Among the entries below, find all lines that include "agent" and copy them.
- Opening Delimiter -
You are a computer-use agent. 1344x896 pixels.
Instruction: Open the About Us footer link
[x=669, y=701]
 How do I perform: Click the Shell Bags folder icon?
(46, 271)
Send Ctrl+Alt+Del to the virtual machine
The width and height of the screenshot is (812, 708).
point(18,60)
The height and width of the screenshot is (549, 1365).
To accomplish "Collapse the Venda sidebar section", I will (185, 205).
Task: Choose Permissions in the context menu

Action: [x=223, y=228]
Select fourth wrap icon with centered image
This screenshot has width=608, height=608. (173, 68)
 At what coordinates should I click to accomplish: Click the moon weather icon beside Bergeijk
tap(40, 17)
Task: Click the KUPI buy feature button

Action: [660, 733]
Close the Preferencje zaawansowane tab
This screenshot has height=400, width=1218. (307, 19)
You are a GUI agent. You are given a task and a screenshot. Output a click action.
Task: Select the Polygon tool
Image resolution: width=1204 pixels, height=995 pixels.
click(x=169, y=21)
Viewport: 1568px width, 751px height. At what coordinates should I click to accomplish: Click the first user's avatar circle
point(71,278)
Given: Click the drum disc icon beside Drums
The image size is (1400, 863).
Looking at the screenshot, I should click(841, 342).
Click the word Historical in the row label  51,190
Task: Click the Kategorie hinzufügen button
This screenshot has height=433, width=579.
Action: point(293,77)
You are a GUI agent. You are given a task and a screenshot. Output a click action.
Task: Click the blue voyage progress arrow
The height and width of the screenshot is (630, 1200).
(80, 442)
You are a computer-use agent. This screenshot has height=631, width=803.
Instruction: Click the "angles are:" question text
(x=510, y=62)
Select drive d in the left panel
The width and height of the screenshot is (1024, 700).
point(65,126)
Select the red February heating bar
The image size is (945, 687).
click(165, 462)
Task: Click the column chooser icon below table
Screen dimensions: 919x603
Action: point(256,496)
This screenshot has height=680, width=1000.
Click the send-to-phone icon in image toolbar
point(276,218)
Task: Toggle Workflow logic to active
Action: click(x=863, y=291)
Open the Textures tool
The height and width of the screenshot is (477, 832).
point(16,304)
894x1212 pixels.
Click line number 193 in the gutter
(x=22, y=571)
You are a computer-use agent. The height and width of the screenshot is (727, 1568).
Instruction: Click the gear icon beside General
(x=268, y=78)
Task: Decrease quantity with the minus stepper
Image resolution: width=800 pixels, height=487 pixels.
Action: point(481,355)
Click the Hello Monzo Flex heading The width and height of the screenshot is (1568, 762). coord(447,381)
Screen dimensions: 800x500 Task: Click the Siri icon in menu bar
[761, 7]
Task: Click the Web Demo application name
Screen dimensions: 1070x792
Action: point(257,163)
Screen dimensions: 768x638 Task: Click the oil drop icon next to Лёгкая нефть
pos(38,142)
- Closing Delimiter -
EXERCISE ANSWER.
You are a computer-use agent. 1344x896 pixels.
You are a GUI agent. You are given a task and a screenshot. Output a click action.
You are a GUI agent. You are given a task and a screenshot. Output a click action.
You are a computer-use agent. This screenshot has height=631, width=803.
You are a computer-use agent. The height and width of the screenshot is (727, 1568).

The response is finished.